Overview
Vercel environment variables are stored encrypted and injected at build time or runtime depending on when they are read. The platform provides three environments (Development, Preview, Production), per-variable sensitivity settings, and a CLI command to pull vars locally. Misscoped variables are the most common source of preview-to-production data leakage and of missing-variable build failures. This page covers correct scoping, the build-vs-runtime distinction, and the patterns that keep secrets safe.
Set every variable for the narrowest environment that needs it
The three Vercel environments are mutually exclusive scopes. A variable set on Production does not appear in Preview, and vice versa. Assign each variable to exactly the environments where it should exist.
| Variable | Development | Preview | Production |
|---|---|---|---|
DATABASE_URL | local URL | staging URL | prod URL |
STRIPE_SECRET_KEY | test key | test key | live key |
NEXT_PUBLIC_API_URL | http://localhost:3001 | preview API | prod API |
SENTRY_DSN | (unset or test) | staging DSN | prod DSN |
Never set DATABASE_URL to the production value on Preview. A bad migration or an accidental delete query on a preview build should hit the staging database. See vercel-preview-deployments for the full argument for preview isolation.
Mark secrets as sensitive to prevent log exposure
In the Vercel dashboard, variables can be flagged as sensitive. Sensitive variables are encrypted at rest and never exposed in the dashboard after creation. They are also redacted from build logs.
Mark as sensitive:
- API keys and secrets
- Database URLs (contain credentials)
- JWT signing secrets
- OAuth client secrets
- Any value that begins with a protocol and contains credentials (
postgres://user:password@...)
Variables that are not sensitive (public API base URL, feature flag config, analytics measurement ID) do not need the sensitive flag. The flag is not binary security; it is a leak-prevention layer. Do not rely on it as the sole control for production credentials. See security for the wider secrets management rules.
Distinguish NEXT_PUBLIC_* (build-time, client-visible) from runtime-only variables
In Next.js, variables prefixed with NEXT_PUBLIC_ are inlined at build time into the JavaScript bundle. They are visible in the browser. Use this prefix only for values that are safe to expose publicly.
NEXT_PUBLIC_ANALYTICS_ID=G-XXXXXXXXXX # OK: public, no auth capability
NEXT_PUBLIC_API_URL=https://api.example.com # OK: no credentials
DATABASE_URL=postgres://... # Never use NEXT_PUBLIC_ here
STRIPE_SECRET_KEY=sk_live_... # Never use NEXT_PUBLIC_ hereRuntime-only variables (no NEXT_PUBLIC_ prefix) are available in server components, API routes, and server actions.

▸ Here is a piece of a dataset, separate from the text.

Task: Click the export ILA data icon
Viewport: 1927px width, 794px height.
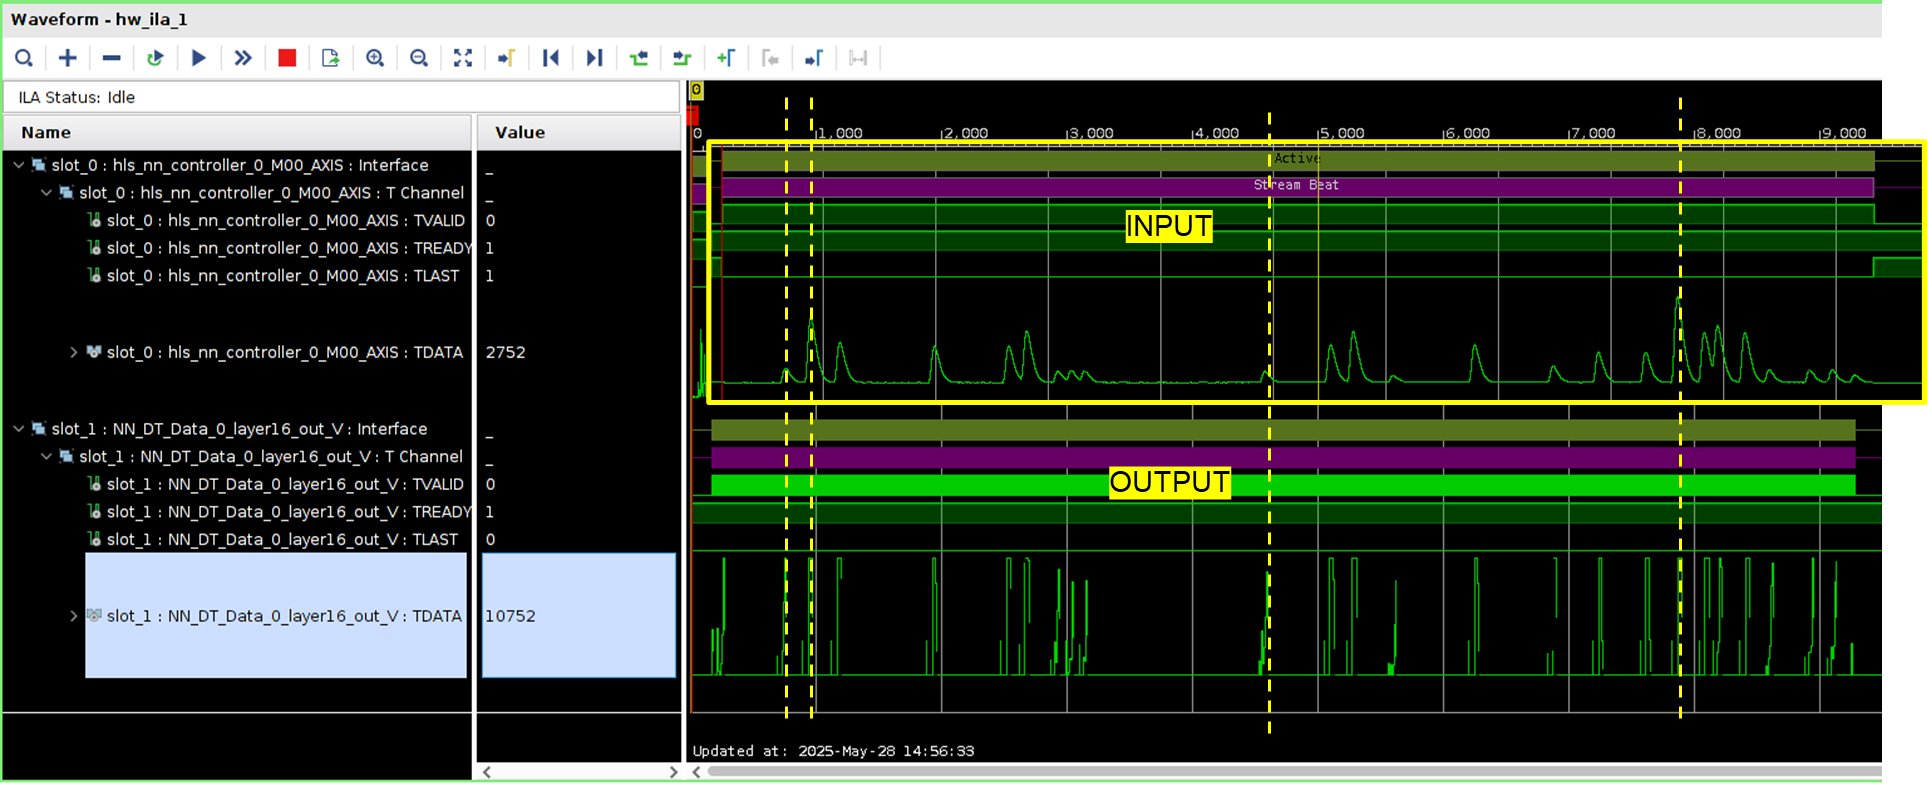Action: coord(331,58)
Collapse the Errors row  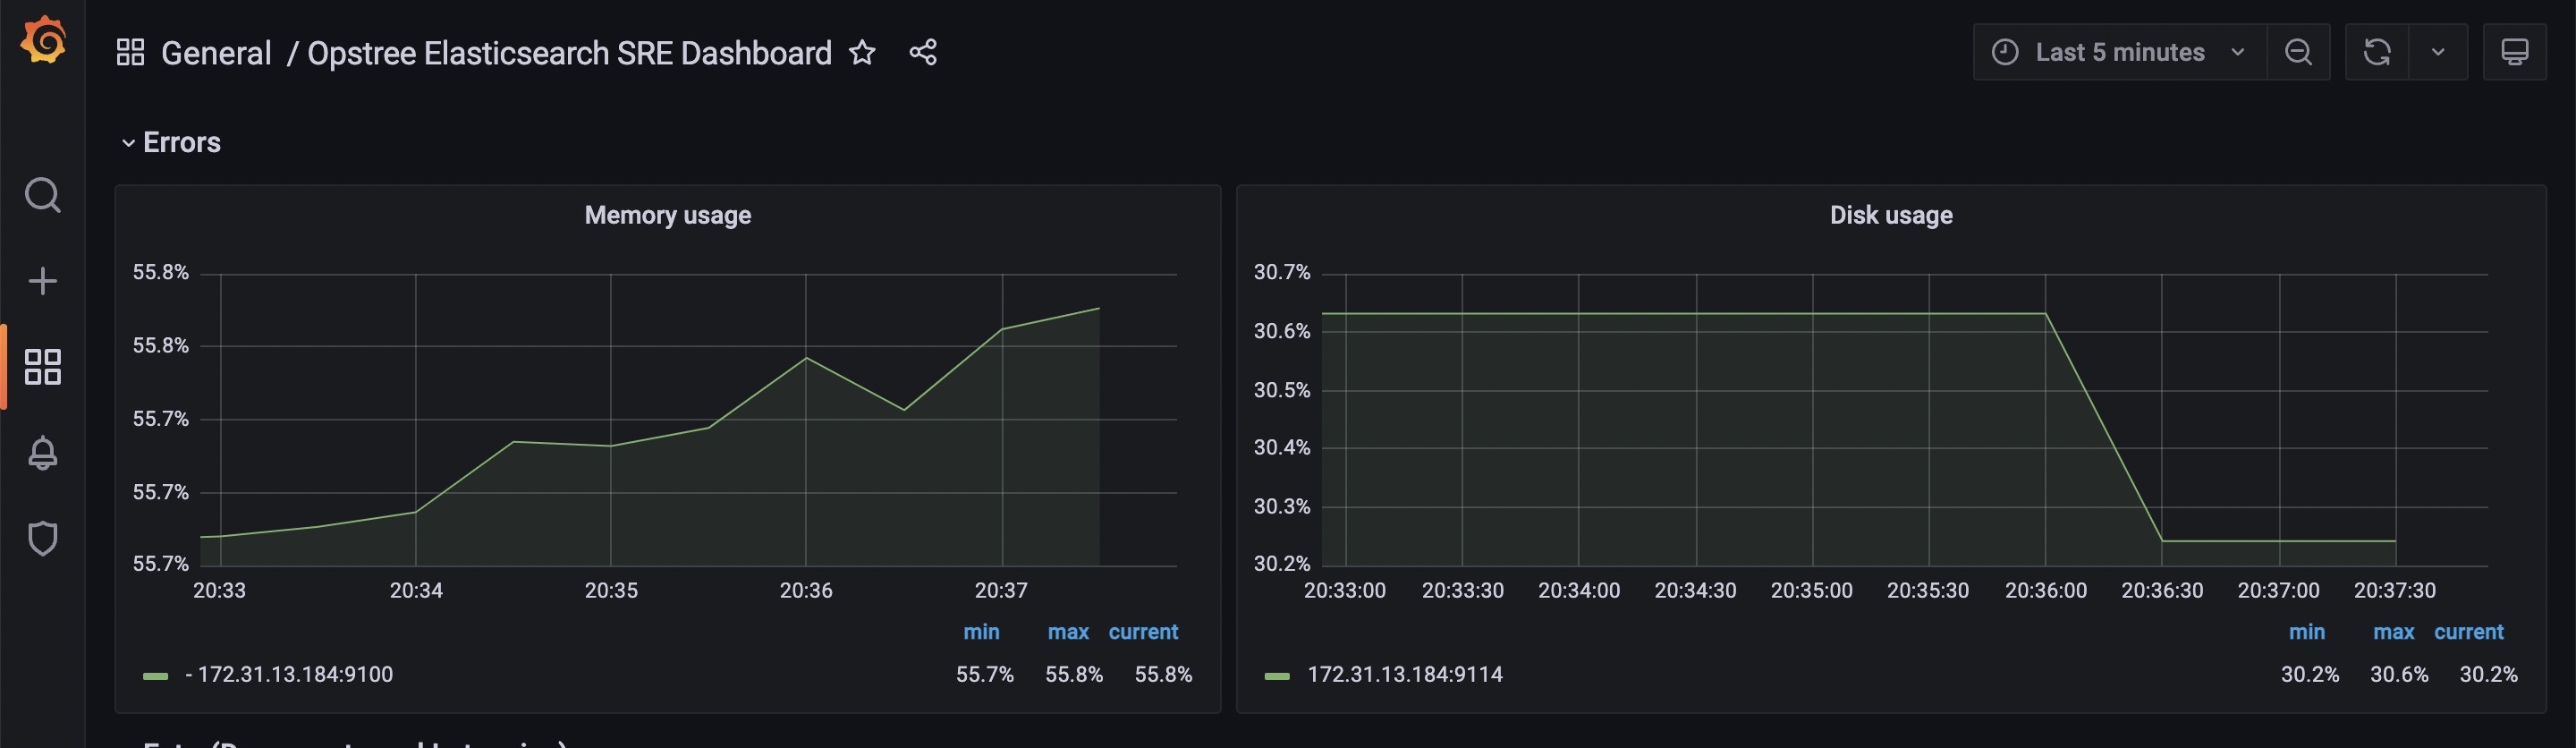pyautogui.click(x=128, y=143)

They are never inlined into the bundle. A secret accidentally prefixed with NEXT_PUBLIC_ exposes it to every user who opens the browser dev tools. See nextjs for the server-component boundary where runtime vars are safe to use.
Pull vars locally with vercel env pull
Keep local development in parity with the Vercel environment by pulling the Development-scoped variables into .env.local:
vercel env pull .env.localThis overwrites .env.local with the current Development-scoped values. Add .env.local to .gitignore (Next.js does this by default). Never commit .env.local or any .env file that contains real credentials.

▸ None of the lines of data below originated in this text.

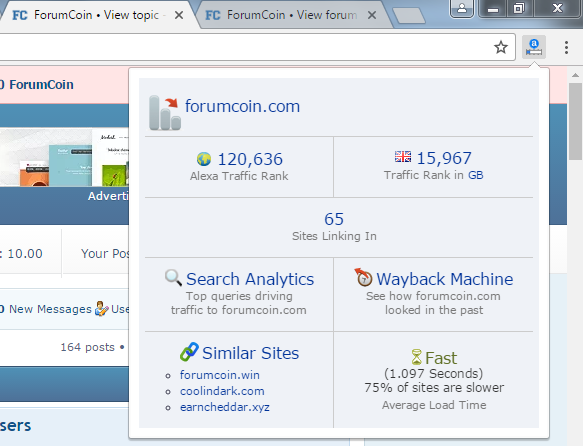This screenshot has width=583, height=446.
Task: Click the globe icon beside global rank
Action: tap(204, 159)
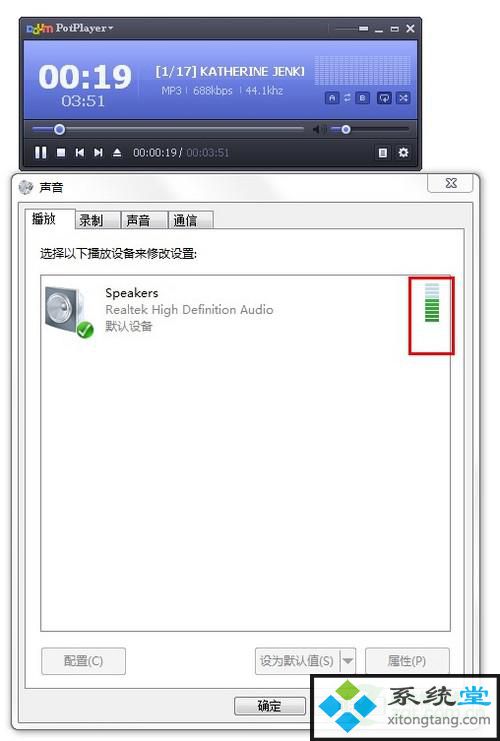
Task: Open the PotPlayer playlist panel icon
Action: point(383,153)
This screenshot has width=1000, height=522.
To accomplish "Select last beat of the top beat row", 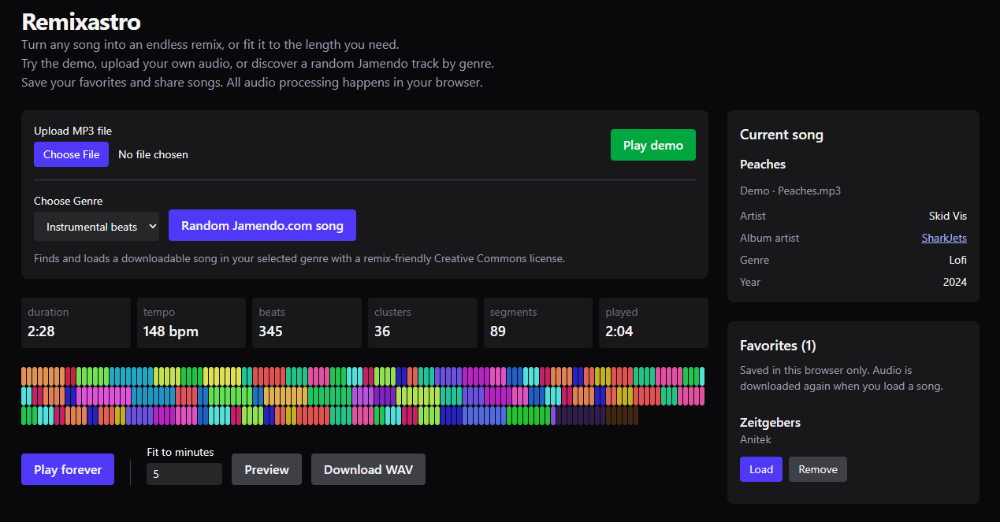I will click(x=702, y=377).
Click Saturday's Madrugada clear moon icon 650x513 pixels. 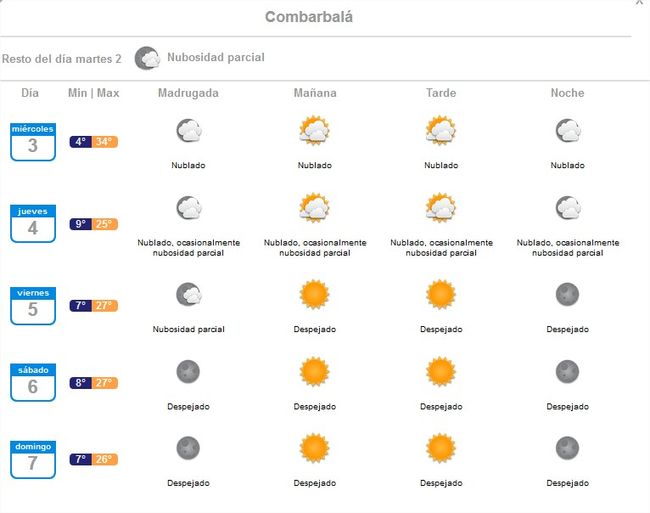(188, 372)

Run this command whenever a variable changes in the Vercel dashboard. Local development that diverges from the Vercel Development scope is the source of “works locally, fails on preview” bugs.
Add variables via the CLI for automation and reproducibility
The Vercel dashboard is convenient for one-off changes. For project setup, secret rotation, and CI provisioning, use the CLI to keep changes auditable.

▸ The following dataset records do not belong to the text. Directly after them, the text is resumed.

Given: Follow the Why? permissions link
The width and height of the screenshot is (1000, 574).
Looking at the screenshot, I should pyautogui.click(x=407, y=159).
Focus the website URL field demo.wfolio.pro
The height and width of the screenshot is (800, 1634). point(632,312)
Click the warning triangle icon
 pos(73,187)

# Add a variable to Production only
vercel env add DATABASE_URL production
# Add a variable to Preview and Development
vercel env add STRIPE_TEST_KEY preview development
# List all variables (shows names, not values)
vercel env lsFor sensitive secrets, prefer the dashboard or the CLI over infrastructure-as-code tools that store plain-text values in YAML. Terraform’s Vercel provider can manage env vars, but it stores values in Terraform state, which must itself be encrypted and access-controlled. See cloudflare for a comparison with Cloudflare’s secrets model.
Rotate secrets without downtime using overlapping deployments
When rotating a secret (API key, database password), add the new value and redeploy before revoking the old one. Vercel deployments are immutable: the current production deployment continues to use the old value until a new deploy promotes the new one.
The rotation sequence is:
- Create the new credential in the upstream service.
- Update the Vercel variable with the new value.
- Trigger a new deploy and verify it succeeds.
- Revoke the old credential.
Revoking before the new deploy is live causes a production outage if the deploy takes longer than expected. The overlap window is typically minutes. See vercel for the immutable deployment model.